▶ Work to complete:
1. In the email to the Workers' Party, reproduce everything from "on YouTube on" down to "the government’s name.".
2. According to the email to the Workers' Party, on what date did the AGC dismiss the writer's corruption allegation as spurious?

▶ Source:

From: Yan Jun
Sent: Wednesday, February 3, 2016 11:10 AM
To: Workers' Party
Subject: Informal enquiry about raising an issue in the Parliament
Dear
Workers’ Party,
I am
writing to enquire about the possibility of raising an issue of judicial
corruption in the Parliament by the WP.
I turn to
the WP for assistance due to the government’s non-action to my corruption
allegations. One belief of the WP is that “The government must live up to
its responsibilities and promises. We hold the government accountable to you
and ensure good governance”.
The
facts
I wrote
to PM Lee Hsien Loong by email 4 times (3 Nov 2015, 25 of Nov 2015, 4 Dec 2015
and 21 Jan 2016) and requested for investigations into judicial corruption in
the Supreme Court. While the emails were copied to a large number of
organizations including the WP, there has been no response from the government
with regard to the investigations.
On 30 Nov
2015 the AGC dismissed my corruption allegation as spurious in an official
warning letter (The AGC’s warning letter), however, the AGC hasn’t
brought contempt proceedings against me even after I posted a video entitled “Judicial Corruption in Singapore”
on YouTube on 20 January 2016. If the AGC has stood by their position on the
absence of judicial corruption, the AGC must take action against me to clear
the government’s name.

▶ Information shown:
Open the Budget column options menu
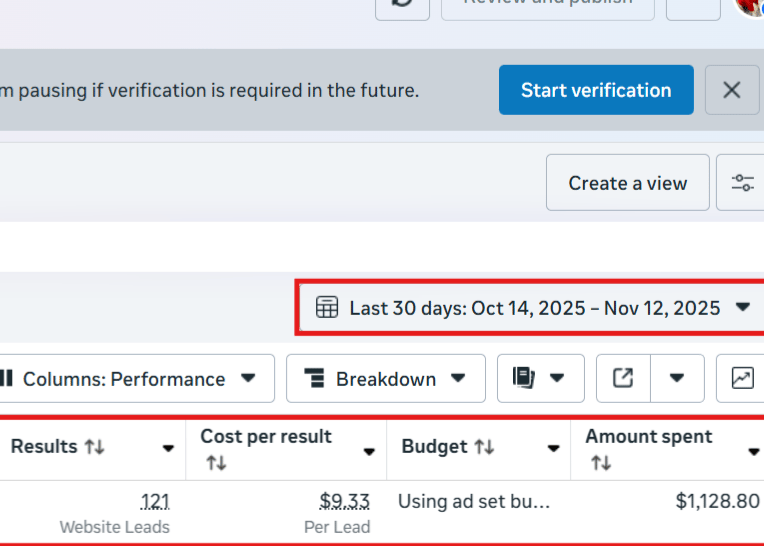764x546 pixels. click(553, 449)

▶ Exercise solutions:
1.
on YouTube on 20 January 2016. If the AGC has stood by their position on the
absence of judicial corruption, the AGC must take action against me to clear
the government’s name.

2. 30 Nov 2015